All-time Olympic basketball scoring champ Oscar Schmidt of Brazil was officially announced for induction into the Naismith Basketball Hall of Fame Monday alongside Rick Pitino, Bernard King, Gary Payton, and UNLV coach Jerry Tarkanian.
Schmidt may never have played in the NBA, and didn’t even win an Olympic medal in his five tries between 1980 and 1996. But many believe the Brazilian star’s scoring exploits against the U.S. were partly to blame for the creation of the famous 1992 Barcelona Dream Team.
That’s because Oscar led his national team to an upset of the U.S. on their home soil at the 1987 Pan-Am Games in Indianapolis. That night the legendary Brazilian scored 48 points in a 120-115 gold medal win over a team that included NBA No. 1 overall picks David Robinson, Danny Manning, and Pervis Ellison.

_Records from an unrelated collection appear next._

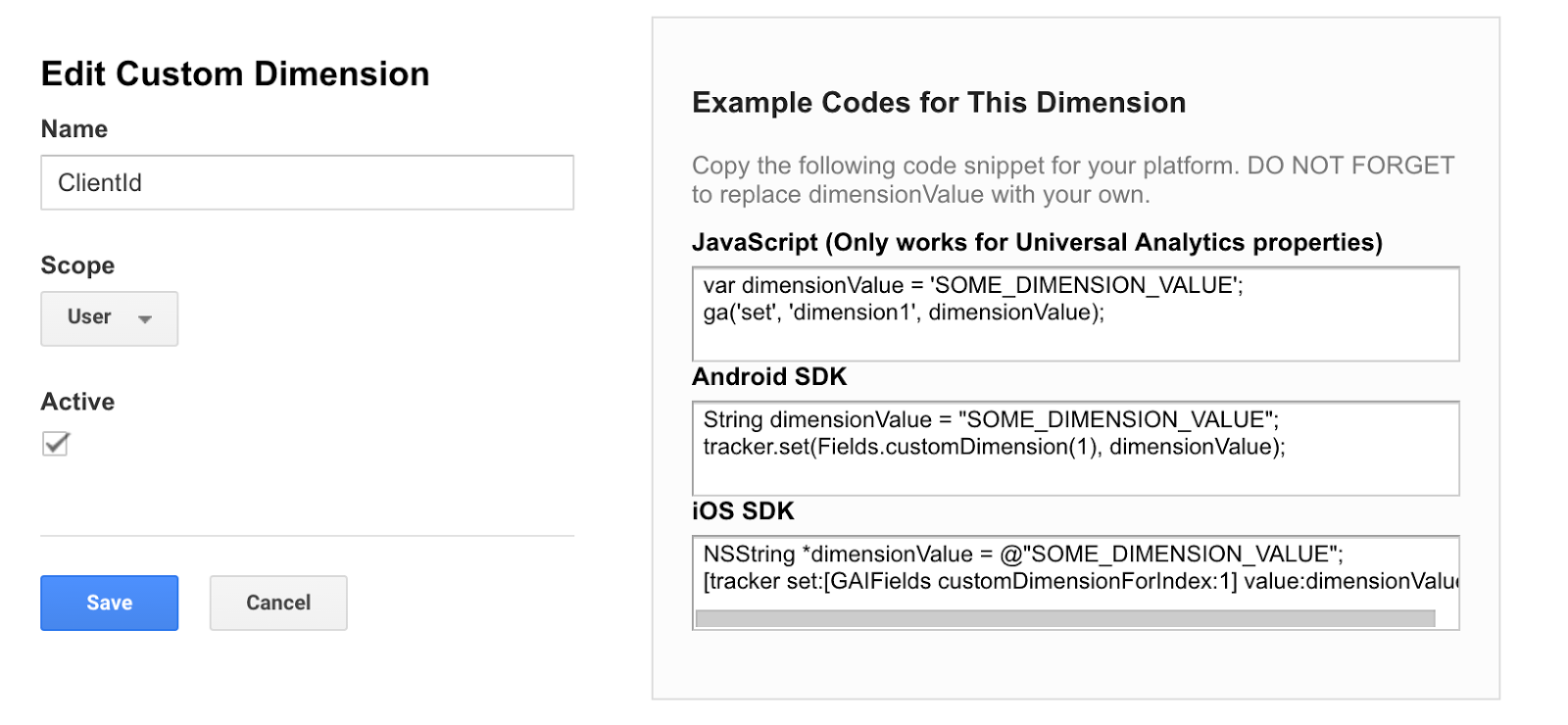Click the var dimensionValue line in JavaScript snippet
This screenshot has width=1568, height=725.
coord(972,285)
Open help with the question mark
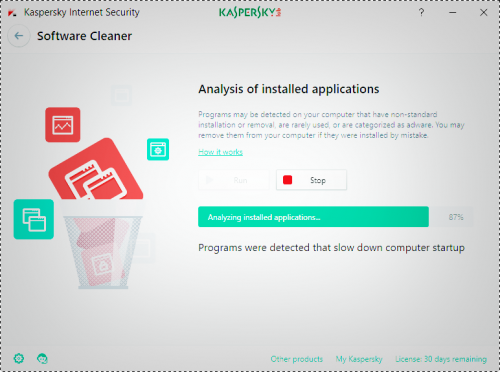 point(421,13)
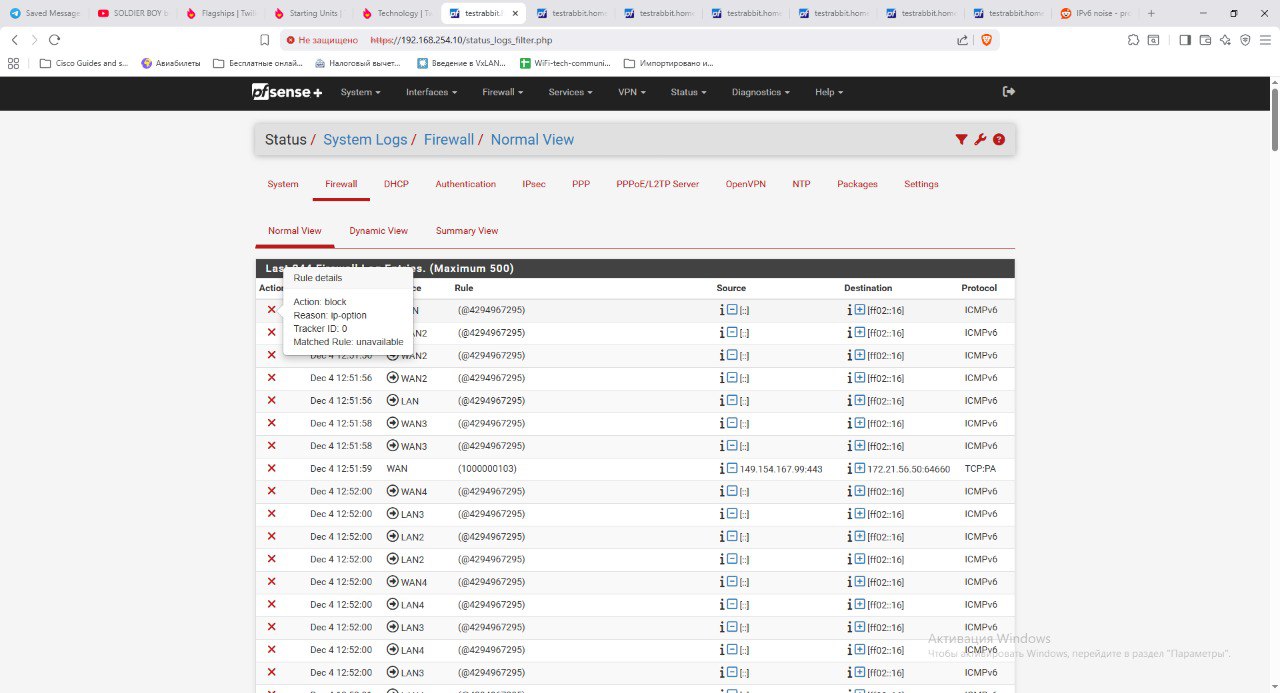This screenshot has width=1280, height=693.
Task: Open the DHCP logs tab
Action: (396, 184)
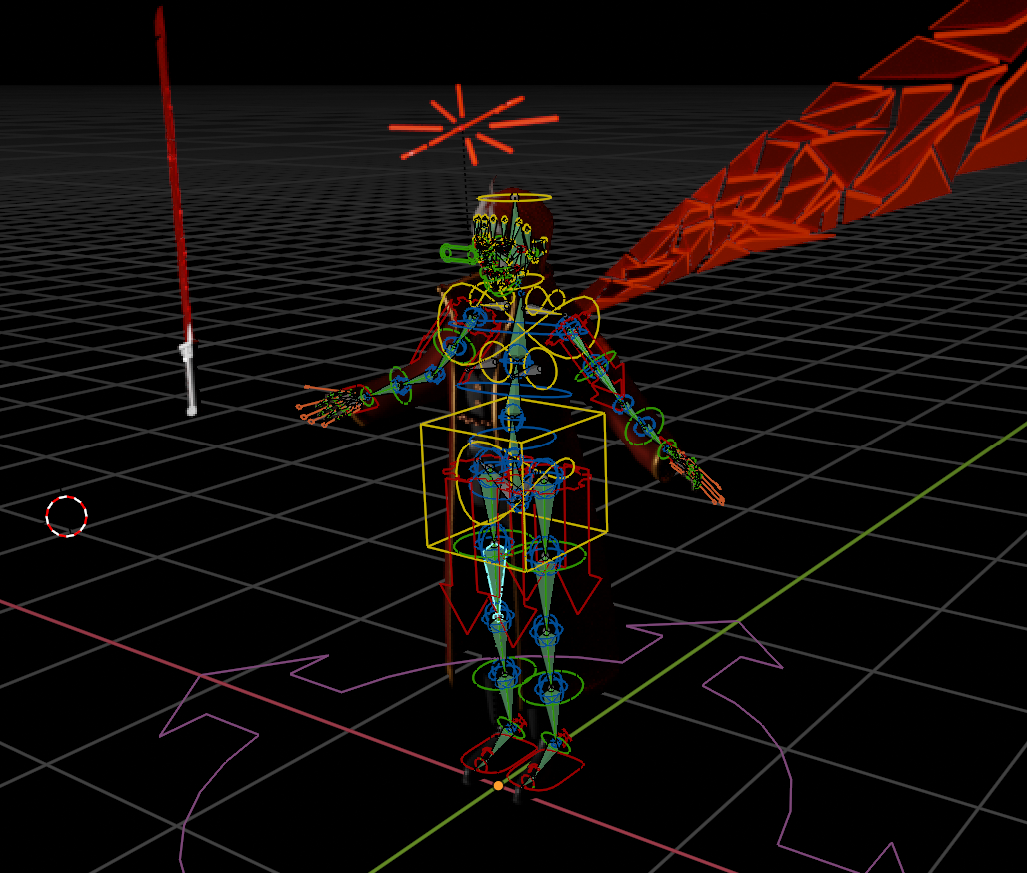
Task: Select the red blade of the sword
Action: coord(173,170)
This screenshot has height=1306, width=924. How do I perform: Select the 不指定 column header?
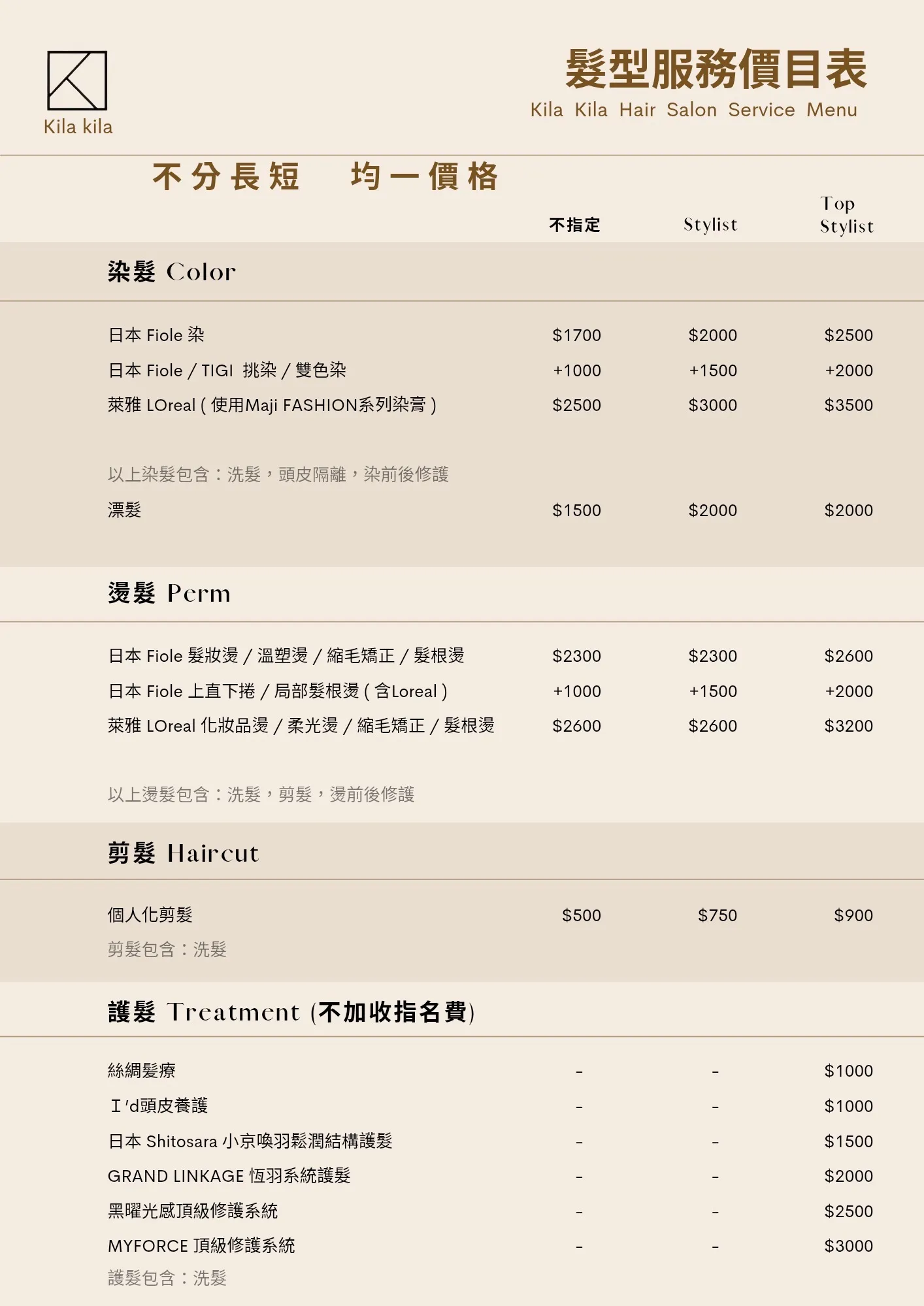point(574,225)
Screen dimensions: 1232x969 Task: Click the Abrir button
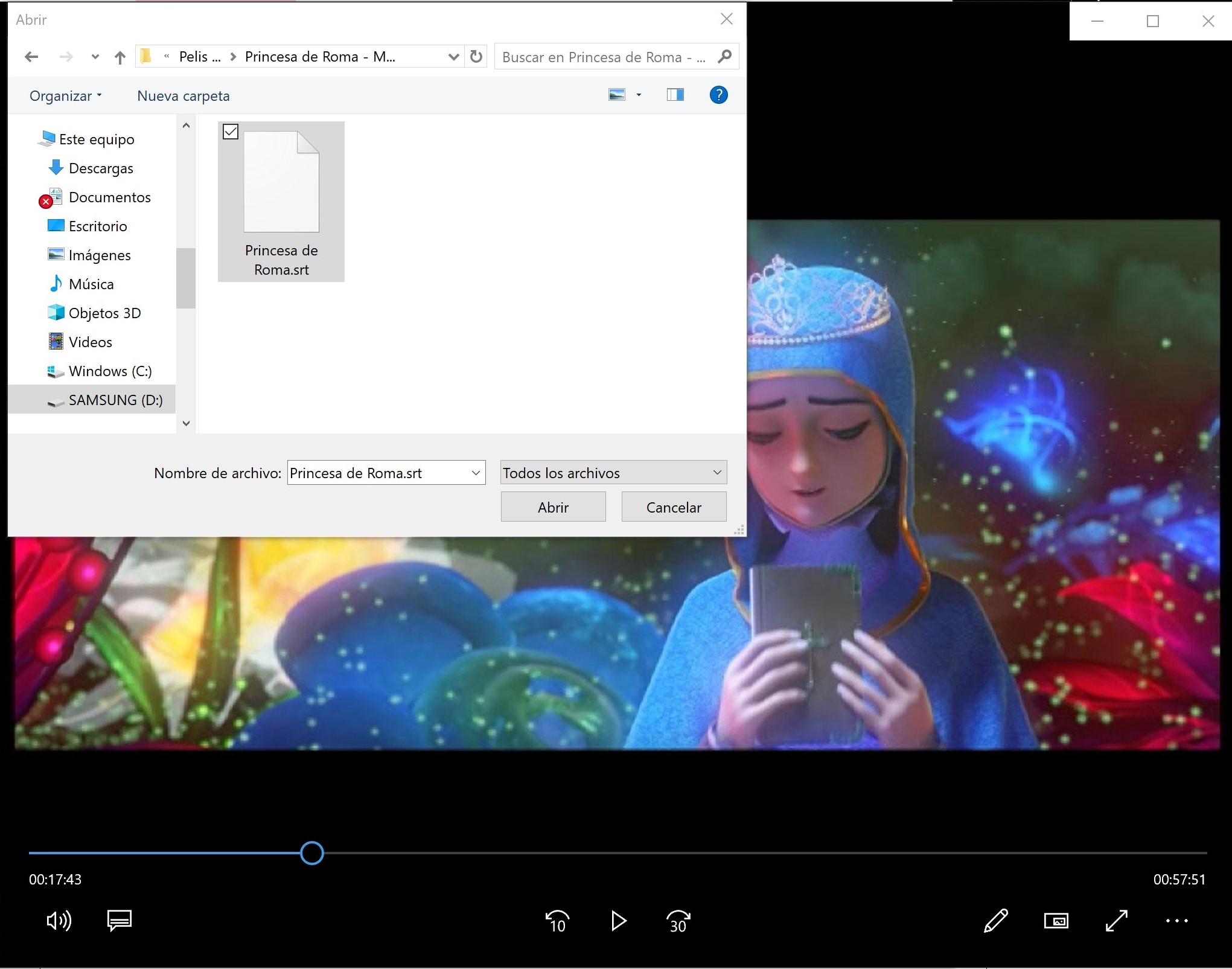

Oscar himself was drafted by the New Jersey in the sixth round of the 1984 draft, but turned down the Nets to instead play in Italy and later Brazil, where he accumulated 49,737 career points.
Oscar earned some amount of fame in 1992 when Charles Barkley was regularly asked about the Brazilian’s scoring. At the time, the future NBA MVP claimed to not be scared of Oscar, and often made fun of the attention he received. But Barkley has since said he has a great deal of respect for Oscar, who scored 24 points as a “35-year-old second stringer” in his game against the Dream Team, and another 26 in 1996.
Oscar still holds the record for most points all-time in the Olympics with 1093, and for most points averaged during an Olympics when he put up 42.3 per game in Seoul. He’s the only player ever to eclipse 1,000 in an Olympic career and was also a seven-time scoring champ in the Italian leagues.